Введение тайны в искусство переворачивает обычную логику: меньше тут больше. Мы меняем восприятие мира, не только обогащая свои ощущения, но и обедняя их.
Тайна – это шоры, которые зоркостью компенсируют ограниченность кругозора.
Тайна – это вериги, которыми искусство укрепляет свой дух и изощряет свое мастерство.
Такими «веригами лица» служат маски в японском театре Но. Они лишают актера самого важного изобразительного средства – мимики.
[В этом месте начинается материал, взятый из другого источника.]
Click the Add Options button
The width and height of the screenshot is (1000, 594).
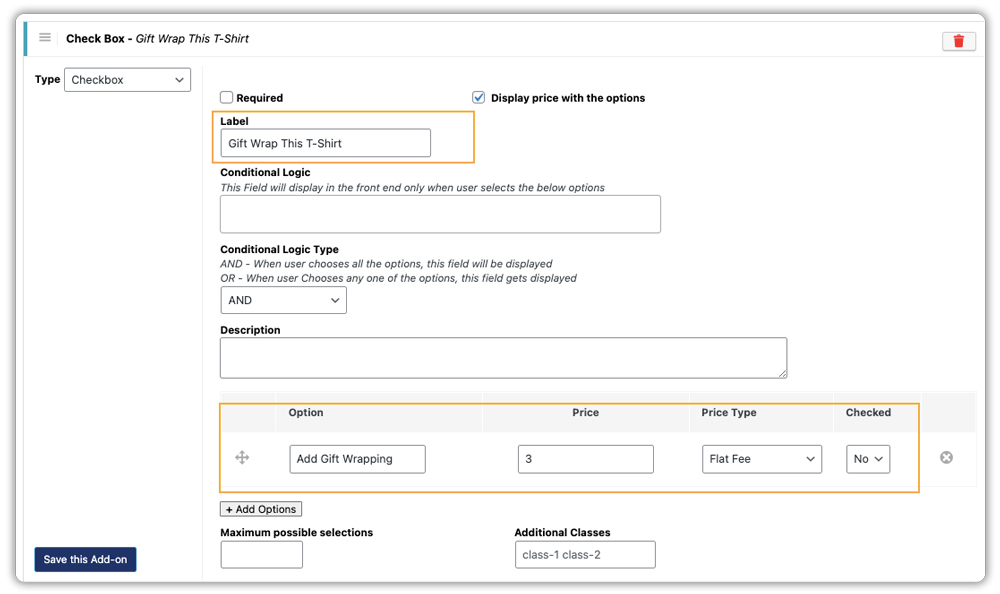261,509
Изъятие из театрального арсенала такого сильнодействующего орудия, как лицо актера, переводит представления с психологического на метафизический уровень. Театр, лишенный возможности создавать достоверные психологические портреты, заменяет их другими средствами – движением, звуками, декорациями[45]45
См.: Дзэми Мотоки. Предание о цветке стиля. М.: Наука, 1989.
[Закрыть]. Поэтому Запад, уставший от психологического реализма, увидел в театре Но долгожданную гиперболу театральности.
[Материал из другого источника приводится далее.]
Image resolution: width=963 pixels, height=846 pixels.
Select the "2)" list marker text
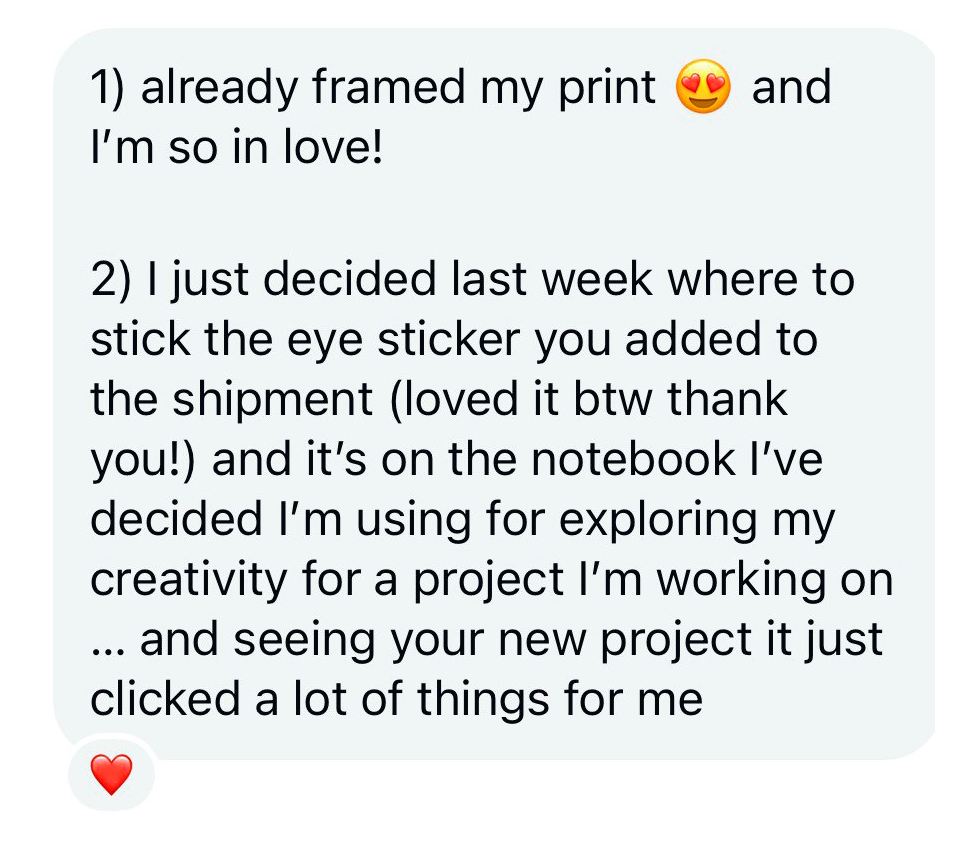(x=111, y=280)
Окольные пути вернее ведут вглубь. Тайна не только вводит в искусство недосказанность, но и культивирует всякую неразрешимую неясность, неоднозначность, неточность.
Если загадка – это преграда перед развязкой, то тайна – ее замена.
Как это делается, лучше всех показал Беккет. Его искусство «беременного молчания» напоминает не только о китайских даосах, призывавших «забыть слова», но и о принципиальной неопределенности квантовой механики. Чем пристальнее мы вглядываемся в беккетовскую драму, тем меньше способны ухватить ее смысл. Чем больше говорят его персонажи, тем меньше мы понимаем, о чем. Тот же эффект производит проза Кафки: чем ярче и четче детали, тем более расплывчатым становится общий смысл происходящего. Искусство тут ушло так далеко вглубь, что достигло квантового порога, за которым уже нет ничего, кроме тайны.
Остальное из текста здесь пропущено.